Ennio Morricone’s score is desolate and stark and has a real feeling of foreboding. It was especially jarring considering I was here to see a Carpenter film and was expecting to hear a typical Carpenter composed soundtrack dominated with synthesizers, but instead to hear this haunting score highlighted by lonely piano pieces and shrieking strings… I’m sure it wasn’t the intent of the theater, but by playing this beforehand I was really amped to see this film!
I guess I’m not the only one who really likes this soundtrack, since they lifted parts of it to play on the soundtrack of The Hateful Eight last year and it won Morricone an Oscar!
Two of Juan Peron’s wives died of cervical cancer: his first wife Aurelia and Eva Peron. It’s very likely that he transmitted HPV to them, causing their cancer. So it’s very possible that if Eva hadn’t chased Peron and fame, she could have lived a long and ordinary life.
His third wife, Isabel, did not have cervical cancer, but according to this blog,
“*Crasswaller states in his work ‘Peron and the Enigmas of Argentina’ that Peron and Isabel did not share a deep emotional commitment, so perhaps sexual relations between Peron and Isabel were rare or perhaps did not exist. It is also thought women are most vulnerable to HPV in their late teens to early 20s. Aurelia is thought to have married Peron when she was between seventeen and thirty and Evita at 24. Isabel, though, married Peron when she was 30, so another likelihood is Isabel was past the age where infection happens.” * https://www.historicalfictiononline.com/forums/viewtopic.php?t=6124
The Spanish wikipedia article states that Juan and Aurelia married when she was 19
There are 20 distinct recordings of this piece according to this list, though I suspect that, with reissues and box-sets, the real number is closer to 7.

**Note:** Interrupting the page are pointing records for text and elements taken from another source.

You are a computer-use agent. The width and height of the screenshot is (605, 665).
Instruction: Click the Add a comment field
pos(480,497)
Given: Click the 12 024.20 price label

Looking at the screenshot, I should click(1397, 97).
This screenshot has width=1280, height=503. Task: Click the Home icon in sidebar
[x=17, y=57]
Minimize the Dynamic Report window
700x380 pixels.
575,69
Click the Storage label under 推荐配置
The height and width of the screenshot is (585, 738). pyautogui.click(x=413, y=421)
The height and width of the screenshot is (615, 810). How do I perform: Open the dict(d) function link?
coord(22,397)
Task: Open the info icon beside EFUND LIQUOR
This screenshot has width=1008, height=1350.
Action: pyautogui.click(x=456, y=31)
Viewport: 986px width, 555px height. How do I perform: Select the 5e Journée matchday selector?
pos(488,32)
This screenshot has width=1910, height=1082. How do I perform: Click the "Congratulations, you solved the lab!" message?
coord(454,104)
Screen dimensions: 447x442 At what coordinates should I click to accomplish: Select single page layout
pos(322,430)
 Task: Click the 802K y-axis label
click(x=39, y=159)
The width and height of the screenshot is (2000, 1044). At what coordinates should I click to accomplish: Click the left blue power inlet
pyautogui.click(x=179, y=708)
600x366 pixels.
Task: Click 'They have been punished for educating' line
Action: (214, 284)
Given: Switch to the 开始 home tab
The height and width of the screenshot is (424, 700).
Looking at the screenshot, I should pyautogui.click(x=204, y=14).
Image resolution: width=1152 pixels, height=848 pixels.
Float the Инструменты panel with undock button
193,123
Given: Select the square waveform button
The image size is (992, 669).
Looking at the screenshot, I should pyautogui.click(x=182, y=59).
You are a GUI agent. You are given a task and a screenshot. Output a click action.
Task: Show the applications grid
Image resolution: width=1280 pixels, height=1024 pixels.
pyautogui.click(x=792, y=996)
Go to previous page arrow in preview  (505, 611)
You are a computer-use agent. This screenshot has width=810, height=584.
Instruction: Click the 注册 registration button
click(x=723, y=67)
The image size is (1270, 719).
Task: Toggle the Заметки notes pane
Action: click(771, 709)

It’s a classic of post WWII music, by the way. I sure don’t enjoy listening to it but I think it’s extremely effective artistically (it does exactly what it says on the tin).
That tiptoe song by Tiny Tim has scared me ever since it was used in the movie Insidious. Pink Floyd scared me as a child. Listening to Stravinsky scared me recently.
As for contemporary classical, academic music, somebody already mentioned Georgy Ligeti and his “Atmospheres for the Orchestra”, and I wholeheartedly agree.
In rock music, I vote forLa Photographe Exorcisteby Atoll. I don’t speak French, so my brain is filling the blanks. An Empty Bliss Beyond this Worldby The Caretaker is an masterpiece of electronic music, entirely made of samples of old records. Somebody described it as “the waiting room for the afterlife”.
I posted this in another thread as a source of guidance for one of our resident anti-sexual communists, but really it belongs here.
Hopefully your name isn’t Ron, or this might become one of your favourites.
For some reason it always starts in the middle of the song, so - as soon as you click on the link, immediately drag the cursor back to where it actually begins, at 19:49.
King Diamond’s concept album The Puppet Master creeps me the hell out. It tells the tale of a subjugated, errr, subject who’s reward is a decidedly unhappy end. Odd Christmas music, female vocals, and plenty of doom and horror. Can only listen to it with the lights on and only once every couple of years…
Talking of John Zorn, his work with Painkiller. Execution Ground Ambient is a favourite of mine.
Lustmord (Brian Williams.) Rising 666 is brilliantly creepy, but in a highly addictive and rather soothing way.
(Both John Zorn and Brian Williams turn out to be really nice guys. I’ve not met Diamanda. But she holds the distinction of performing the concert where the most people I have ever seen walked out. I think it was badly pitched. People were not expecting what they got.)